>> BEGIN TEXT BLOCK

Hi everyone, I’d like to give you some food for thought and share my reflection on music scenes and music in general with you, in particular relatively to the Italian situation of today.

Let’s start with something very positive: Italy is a mine of talents. The thing I ask myself, as a director of four recording projects, a producer of music, but also simply as a listener is: how come there are so few original music scenes when there’s so much talent and creativity? For anyone who’s doubtful about Italy’s outstanding qualities when it comes to music, I’ll slip some hints of Italian contributions to music so far:

The seven notes/notation/first music books, handwritten/first music books, printed/first “hit” in the history/opera, aria/harpsichord/piano/violin,viola,cello/other instruments/orchestra/song (!) And I’m just in the 1600… To make it short lets jump over 400 years and focus on the period from the post-war till today. So: first music festival (San Remo 1951)/first talent show (the legendary Cantagiro)/electronic pop song (from Areknames by Battiato to Moroder 1975 with the most famous I Feel Love)/”white” vinyl (that is without the label)/first audio streaming (Pietro Grossi)/dance music (the one that stars with Ride on Time, 1989). Right now, Italy is present in the VST world with IK Multimedia company, to whom I’m a happy client. In my opion it’s the best in the world together with Native Instruments (Germany) and Waves (Israel).

>> END TEXT BLOCK

◆ GOAL 1
Decide whether each statement below agrees with the text on Italian music, and answer yes or no, quoting the words of the text that decide it: (a) The writer directs four recording projects. (b) The text dates Ride on Time to 1975. (c) The text gives Israel as the country of Waves.

>> BEGIN DATA TO PROCESS

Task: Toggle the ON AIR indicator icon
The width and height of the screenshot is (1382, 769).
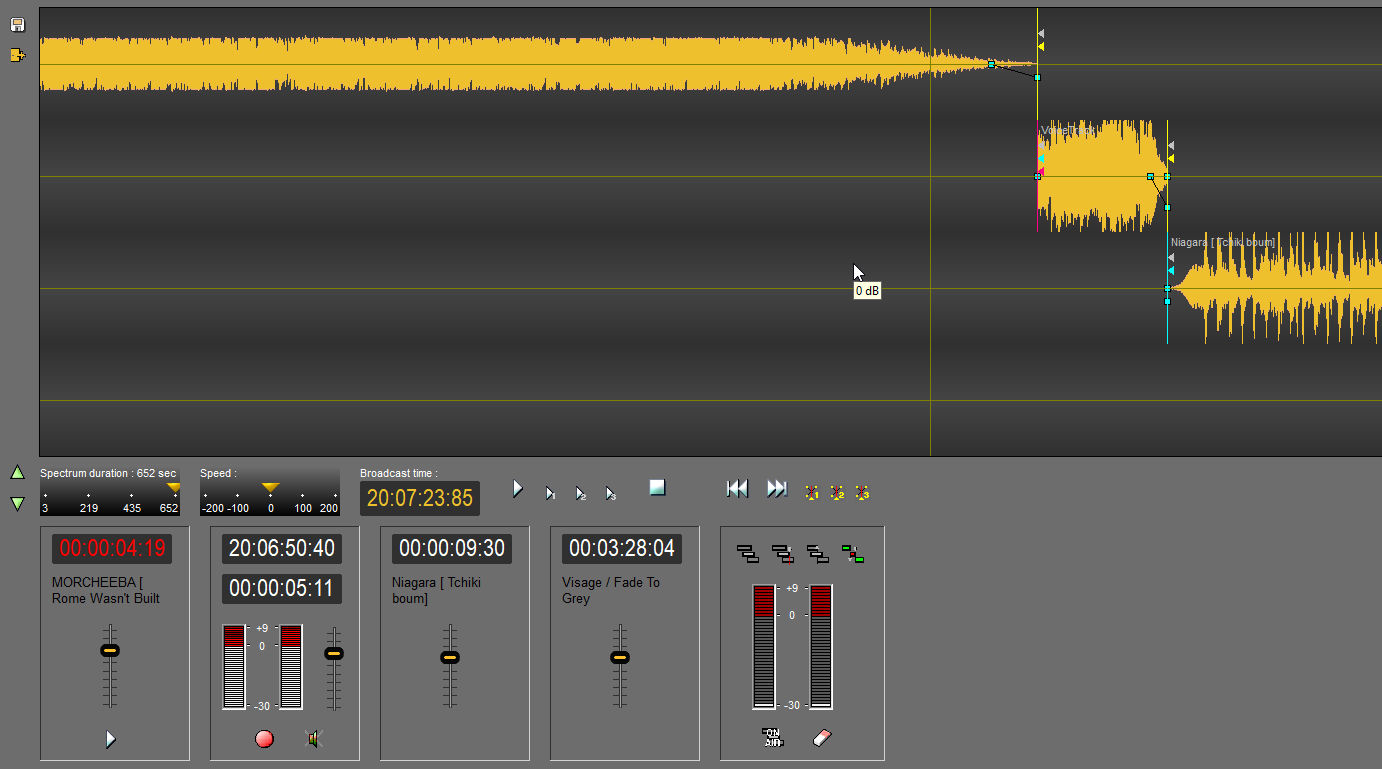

>> END DATA TO PROCESS
>> BEGIN DATA TO PROCESS

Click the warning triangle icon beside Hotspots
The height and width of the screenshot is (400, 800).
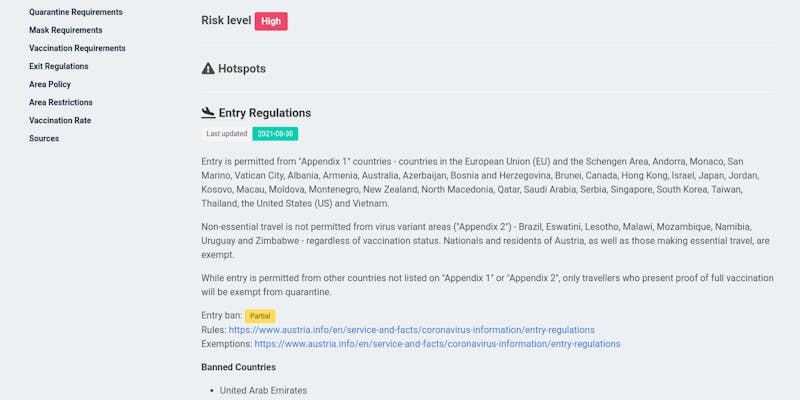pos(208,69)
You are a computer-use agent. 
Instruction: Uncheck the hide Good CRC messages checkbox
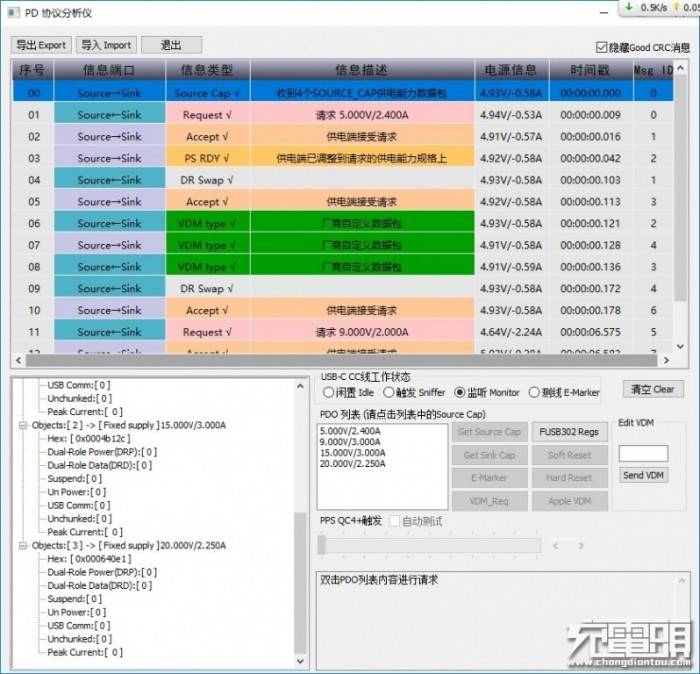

>> END DATA TO PROCESS
>> BEGIN DATA TO PROCESS

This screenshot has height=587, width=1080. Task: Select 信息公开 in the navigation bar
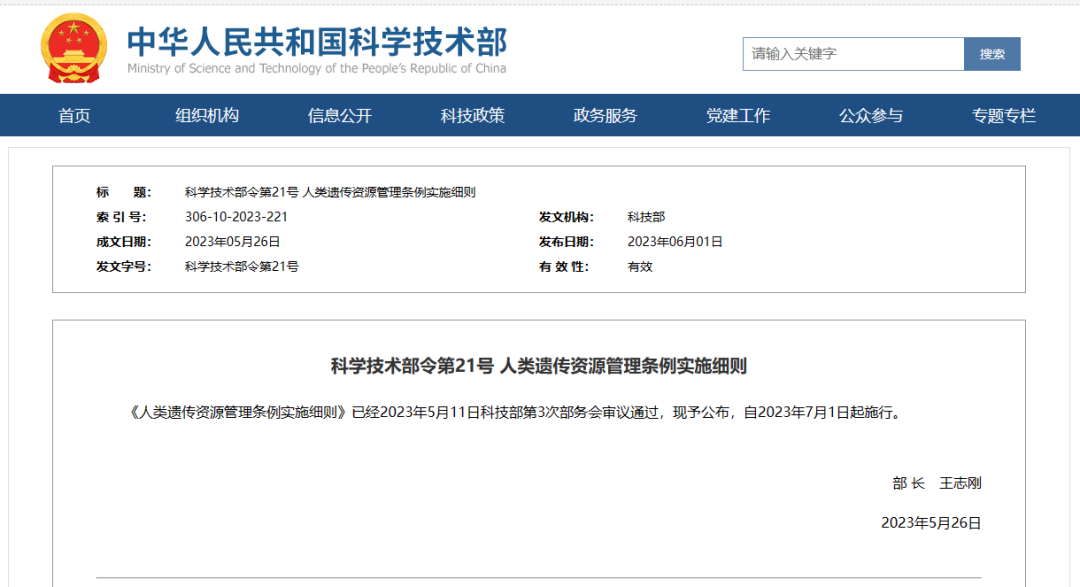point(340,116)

>> END DATA TO PROCESS

◆ GOAL 2
Echo only the records beginning with the line that contains "Task: Toggle the ON AIR indicator icon" and continuing through the line that contains "The width and", with both of those lines included.

◆ EXPECTED OUTPUT 1
(a) Yes: "as a director of four recording projects"
(b) No: "the one that stars with Ride on Time, 1989"
(c) Yes: "Waves (Israel)"

◆ EXPECTED OUTPUT 2
Task: Toggle the ON AIR indicator icon
The width and height of the screenshot is (1382, 769).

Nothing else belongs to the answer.